[Source data]
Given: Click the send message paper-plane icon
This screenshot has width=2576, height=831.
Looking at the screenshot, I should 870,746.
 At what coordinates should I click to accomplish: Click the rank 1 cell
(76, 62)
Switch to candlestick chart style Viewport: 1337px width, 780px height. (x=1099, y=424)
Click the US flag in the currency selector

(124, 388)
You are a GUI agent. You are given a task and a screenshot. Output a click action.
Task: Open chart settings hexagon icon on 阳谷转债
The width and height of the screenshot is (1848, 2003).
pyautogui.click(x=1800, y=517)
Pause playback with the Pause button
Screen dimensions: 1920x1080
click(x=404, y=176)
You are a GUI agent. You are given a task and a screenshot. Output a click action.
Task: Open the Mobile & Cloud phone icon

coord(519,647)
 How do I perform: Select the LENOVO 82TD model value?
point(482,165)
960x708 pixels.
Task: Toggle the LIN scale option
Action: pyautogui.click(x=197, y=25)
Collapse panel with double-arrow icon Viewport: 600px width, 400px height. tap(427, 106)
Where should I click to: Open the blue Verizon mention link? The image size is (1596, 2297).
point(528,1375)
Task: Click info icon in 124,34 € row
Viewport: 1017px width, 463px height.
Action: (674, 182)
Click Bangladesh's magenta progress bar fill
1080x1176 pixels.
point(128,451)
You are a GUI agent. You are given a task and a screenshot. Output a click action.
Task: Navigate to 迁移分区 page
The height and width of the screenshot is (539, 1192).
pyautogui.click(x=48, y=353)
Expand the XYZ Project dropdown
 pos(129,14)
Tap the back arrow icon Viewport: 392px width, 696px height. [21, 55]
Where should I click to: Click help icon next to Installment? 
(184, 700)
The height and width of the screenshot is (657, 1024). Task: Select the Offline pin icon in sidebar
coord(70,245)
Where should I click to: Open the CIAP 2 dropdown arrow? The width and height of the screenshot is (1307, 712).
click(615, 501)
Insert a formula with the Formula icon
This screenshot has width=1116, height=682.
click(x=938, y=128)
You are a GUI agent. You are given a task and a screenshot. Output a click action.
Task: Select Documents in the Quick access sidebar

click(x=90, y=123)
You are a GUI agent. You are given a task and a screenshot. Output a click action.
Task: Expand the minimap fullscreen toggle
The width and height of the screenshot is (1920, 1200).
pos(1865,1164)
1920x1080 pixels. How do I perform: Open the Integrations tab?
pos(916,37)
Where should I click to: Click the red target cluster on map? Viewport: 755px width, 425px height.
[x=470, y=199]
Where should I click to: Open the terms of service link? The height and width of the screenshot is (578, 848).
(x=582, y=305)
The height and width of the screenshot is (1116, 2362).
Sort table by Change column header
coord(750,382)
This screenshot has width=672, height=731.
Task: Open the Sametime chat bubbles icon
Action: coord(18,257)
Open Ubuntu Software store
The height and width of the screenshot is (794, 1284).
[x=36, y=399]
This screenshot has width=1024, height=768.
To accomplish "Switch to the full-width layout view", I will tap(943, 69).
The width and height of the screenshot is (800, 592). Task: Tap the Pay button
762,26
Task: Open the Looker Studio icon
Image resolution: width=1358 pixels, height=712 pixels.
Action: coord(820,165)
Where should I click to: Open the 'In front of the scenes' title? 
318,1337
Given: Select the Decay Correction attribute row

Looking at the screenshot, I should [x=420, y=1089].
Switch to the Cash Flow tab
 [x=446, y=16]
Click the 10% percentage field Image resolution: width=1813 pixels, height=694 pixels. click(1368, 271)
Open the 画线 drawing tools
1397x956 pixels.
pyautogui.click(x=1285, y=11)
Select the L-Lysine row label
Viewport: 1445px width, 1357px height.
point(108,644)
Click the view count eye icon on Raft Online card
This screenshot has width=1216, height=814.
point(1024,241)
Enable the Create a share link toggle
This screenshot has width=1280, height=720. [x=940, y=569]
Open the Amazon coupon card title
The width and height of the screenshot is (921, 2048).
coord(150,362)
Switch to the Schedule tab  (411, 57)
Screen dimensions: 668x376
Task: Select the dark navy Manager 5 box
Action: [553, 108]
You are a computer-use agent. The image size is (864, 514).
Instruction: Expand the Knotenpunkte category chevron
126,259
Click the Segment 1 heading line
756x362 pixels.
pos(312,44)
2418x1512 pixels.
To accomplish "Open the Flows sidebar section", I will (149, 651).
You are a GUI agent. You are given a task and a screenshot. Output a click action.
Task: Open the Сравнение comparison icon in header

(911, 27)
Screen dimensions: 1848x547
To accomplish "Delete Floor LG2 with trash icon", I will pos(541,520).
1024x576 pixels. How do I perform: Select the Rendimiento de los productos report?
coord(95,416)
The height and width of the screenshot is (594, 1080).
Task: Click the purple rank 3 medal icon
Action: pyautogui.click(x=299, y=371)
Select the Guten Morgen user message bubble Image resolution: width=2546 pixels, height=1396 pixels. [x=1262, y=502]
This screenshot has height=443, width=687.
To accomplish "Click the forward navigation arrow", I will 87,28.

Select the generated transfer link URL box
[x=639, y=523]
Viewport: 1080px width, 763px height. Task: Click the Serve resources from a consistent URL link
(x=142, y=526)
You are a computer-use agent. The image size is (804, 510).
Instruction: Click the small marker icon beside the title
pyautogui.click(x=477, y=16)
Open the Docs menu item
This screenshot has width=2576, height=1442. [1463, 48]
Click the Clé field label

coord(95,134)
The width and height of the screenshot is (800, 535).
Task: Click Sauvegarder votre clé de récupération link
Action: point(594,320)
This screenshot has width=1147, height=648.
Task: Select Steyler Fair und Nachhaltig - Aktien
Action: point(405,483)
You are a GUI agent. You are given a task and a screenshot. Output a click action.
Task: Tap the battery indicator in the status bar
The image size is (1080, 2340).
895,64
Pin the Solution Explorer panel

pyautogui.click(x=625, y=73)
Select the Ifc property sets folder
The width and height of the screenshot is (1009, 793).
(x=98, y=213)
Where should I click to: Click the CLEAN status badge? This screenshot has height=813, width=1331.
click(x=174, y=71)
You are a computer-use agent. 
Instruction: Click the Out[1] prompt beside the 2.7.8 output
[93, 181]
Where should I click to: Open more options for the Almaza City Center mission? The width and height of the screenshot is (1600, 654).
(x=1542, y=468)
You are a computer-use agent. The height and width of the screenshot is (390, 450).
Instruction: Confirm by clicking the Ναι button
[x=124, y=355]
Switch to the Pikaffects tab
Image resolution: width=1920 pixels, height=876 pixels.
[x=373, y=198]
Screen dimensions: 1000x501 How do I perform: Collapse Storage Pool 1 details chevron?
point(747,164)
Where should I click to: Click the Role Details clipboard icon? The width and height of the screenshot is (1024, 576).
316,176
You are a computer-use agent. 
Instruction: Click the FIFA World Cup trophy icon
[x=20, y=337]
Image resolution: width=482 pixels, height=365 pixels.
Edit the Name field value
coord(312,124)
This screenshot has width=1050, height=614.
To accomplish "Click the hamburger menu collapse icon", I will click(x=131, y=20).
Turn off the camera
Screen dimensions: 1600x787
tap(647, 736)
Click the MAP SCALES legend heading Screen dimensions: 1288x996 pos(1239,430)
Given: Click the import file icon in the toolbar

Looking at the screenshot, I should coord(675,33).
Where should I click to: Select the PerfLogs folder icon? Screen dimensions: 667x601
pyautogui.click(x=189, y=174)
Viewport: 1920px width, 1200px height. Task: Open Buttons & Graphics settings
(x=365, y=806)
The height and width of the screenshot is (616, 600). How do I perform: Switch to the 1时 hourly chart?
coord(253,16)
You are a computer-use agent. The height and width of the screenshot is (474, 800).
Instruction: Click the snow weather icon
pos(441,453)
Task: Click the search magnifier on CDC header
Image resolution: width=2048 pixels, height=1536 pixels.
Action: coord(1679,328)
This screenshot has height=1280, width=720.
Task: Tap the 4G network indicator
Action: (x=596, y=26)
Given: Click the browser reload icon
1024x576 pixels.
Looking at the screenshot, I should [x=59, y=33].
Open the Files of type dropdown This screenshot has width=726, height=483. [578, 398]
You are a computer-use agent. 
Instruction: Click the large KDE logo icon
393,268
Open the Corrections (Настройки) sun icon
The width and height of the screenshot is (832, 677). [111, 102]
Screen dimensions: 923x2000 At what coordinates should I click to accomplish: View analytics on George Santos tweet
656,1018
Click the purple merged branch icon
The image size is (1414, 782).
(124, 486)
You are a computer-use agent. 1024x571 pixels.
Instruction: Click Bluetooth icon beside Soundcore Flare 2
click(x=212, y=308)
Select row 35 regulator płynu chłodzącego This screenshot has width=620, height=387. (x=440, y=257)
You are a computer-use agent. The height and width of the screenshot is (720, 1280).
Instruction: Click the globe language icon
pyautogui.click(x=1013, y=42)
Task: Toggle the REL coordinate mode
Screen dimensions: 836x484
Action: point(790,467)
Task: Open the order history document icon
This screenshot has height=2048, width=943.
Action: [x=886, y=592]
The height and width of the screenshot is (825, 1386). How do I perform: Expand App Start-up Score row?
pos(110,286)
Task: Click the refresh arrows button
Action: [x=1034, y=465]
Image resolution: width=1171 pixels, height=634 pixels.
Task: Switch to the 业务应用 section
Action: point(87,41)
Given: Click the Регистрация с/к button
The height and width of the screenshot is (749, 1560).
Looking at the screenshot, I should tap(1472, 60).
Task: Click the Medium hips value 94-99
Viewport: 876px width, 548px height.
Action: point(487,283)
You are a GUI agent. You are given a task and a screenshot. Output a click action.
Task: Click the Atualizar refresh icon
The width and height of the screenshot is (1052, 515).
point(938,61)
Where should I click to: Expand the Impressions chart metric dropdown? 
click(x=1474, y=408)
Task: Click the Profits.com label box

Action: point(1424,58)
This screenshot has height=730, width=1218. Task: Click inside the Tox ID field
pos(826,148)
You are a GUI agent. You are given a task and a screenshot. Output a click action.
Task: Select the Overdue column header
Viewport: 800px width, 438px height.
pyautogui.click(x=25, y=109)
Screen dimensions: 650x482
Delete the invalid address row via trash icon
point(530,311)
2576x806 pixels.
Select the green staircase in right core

→ Work to do: Please copy everything in the material above, from the line containing "Where should I click to: Expand" down to the line containing "pyautogui.click(x=25, y=109)", including both of those lines and keeping each one unchanged.

→ Exercise solution:
Where should I click to: Expand the Impressions chart metric dropdown? 
click(x=1474, y=408)
Task: Click the Profits.com label box

Action: point(1424,58)
This screenshot has height=730, width=1218. Task: Click inside the Tox ID field
pos(826,148)
You are a GUI agent. You are given a task and a screenshot. Output a click action.
Task: Select the Overdue column header
Viewport: 800px width, 438px height.
pyautogui.click(x=25, y=109)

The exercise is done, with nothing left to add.